Expression of PD-L1 as a predictive marker of sensitivity to immune checkpoint inhibitors in patients with advanced biliary tract cancer

Therap Adv Gastroenterol. 2022 Aug 16:15:17562848221117638. doi: 10.1177/17562848221117638. eCollection 2022.

Abstract

Background: Expression of programmed death-ligand 1 (PD-L1) has been reported to correlate with response to immune checkpoint inhibitors (ICIs) in various tumor types. However, there are few data on the role of PD-L1 expression as a predictive and prognostic biomarker of sensitivity to ICIs in patients with advanced biliary tract cancer (BTC).

Objectives: We evaluated the role of PD-L1 expression as a predictive and prognostic biomarker of response to ICIs in patients with advanced BTC.
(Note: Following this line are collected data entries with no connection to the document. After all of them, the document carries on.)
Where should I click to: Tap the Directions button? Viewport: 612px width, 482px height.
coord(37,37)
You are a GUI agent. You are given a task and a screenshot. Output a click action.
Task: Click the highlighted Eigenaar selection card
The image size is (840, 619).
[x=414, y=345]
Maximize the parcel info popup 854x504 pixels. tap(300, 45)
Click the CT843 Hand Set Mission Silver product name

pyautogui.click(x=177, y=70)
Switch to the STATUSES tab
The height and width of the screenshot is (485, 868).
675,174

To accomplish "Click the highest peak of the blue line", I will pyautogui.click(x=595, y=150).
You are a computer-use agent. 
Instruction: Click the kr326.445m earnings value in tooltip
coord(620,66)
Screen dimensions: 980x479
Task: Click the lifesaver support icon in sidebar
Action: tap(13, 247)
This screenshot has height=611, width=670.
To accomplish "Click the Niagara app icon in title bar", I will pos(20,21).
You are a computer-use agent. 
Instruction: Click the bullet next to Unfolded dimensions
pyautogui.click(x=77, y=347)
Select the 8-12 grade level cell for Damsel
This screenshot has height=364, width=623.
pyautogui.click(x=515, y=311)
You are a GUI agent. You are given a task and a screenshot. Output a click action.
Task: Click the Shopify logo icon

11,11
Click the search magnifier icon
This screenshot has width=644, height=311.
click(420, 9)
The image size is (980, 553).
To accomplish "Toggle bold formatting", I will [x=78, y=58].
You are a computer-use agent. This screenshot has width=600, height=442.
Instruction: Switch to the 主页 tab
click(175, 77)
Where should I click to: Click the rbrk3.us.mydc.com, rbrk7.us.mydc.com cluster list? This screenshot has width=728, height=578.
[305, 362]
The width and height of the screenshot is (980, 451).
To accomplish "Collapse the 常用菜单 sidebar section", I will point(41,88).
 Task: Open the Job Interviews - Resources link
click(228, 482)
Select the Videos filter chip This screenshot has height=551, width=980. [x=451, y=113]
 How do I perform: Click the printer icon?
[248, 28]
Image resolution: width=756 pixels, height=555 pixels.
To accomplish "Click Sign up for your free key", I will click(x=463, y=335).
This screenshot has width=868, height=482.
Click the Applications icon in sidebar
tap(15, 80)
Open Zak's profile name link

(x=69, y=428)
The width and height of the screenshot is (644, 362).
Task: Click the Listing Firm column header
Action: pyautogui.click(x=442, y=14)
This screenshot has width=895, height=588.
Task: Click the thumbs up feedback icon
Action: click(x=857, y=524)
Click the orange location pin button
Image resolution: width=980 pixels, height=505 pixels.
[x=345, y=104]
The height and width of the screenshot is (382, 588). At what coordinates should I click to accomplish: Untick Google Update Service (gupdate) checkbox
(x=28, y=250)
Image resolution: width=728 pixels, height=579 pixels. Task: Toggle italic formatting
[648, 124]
Design: We retrospectively analyzed data from 83 advanced BTC patients who received ICIs as second- or third-line treatment between February 2018 and April 2021.

Methods: All patient data analysis included evaluation of PD-L1 expression by the combined positive score (CPS).

Results: Among 83 patients, 56 (67.5%) had PD-L1 positivity (CPS ⩾ 1). The objective response rate (ORR) to ICIs was significantly higher in advanced BTC patients with PD-L1 expression compared to those without PD-L1 expression (17.8% versus 0%, p = 0.026). However, there were no significant differences in median progression-free survival (PFS; 2.9 versus 2.6 months, p = 0.330) and median overall survival (OS; 8.1 versus 6.3 months, p = 0.289) as a response to ICIs between patients with and without PD-L1 expression. Also, there were no significant differences in ORR, PFS, and OS as a response to ICIs in conjunction with a response to a prior gemcitabine plus cisplatin regimen (p = 0.654, p = 0.278, and p = 0.302, respectively).

Conclusions: The present study suggests that the expression of PD-L1 alone was not sufficient as a novel marker to select advanced BTC patients who might benefit from ICIs. Additional comprehensive studies of biomarkers that can assist in predicting BTC patient responses to pembrolizumab and/or nivolumab therapy are required.

Keywords: biliary tract neoplasms; biomarker; chemotherapy; immunotherapy; programmed death-ligand 1 expression.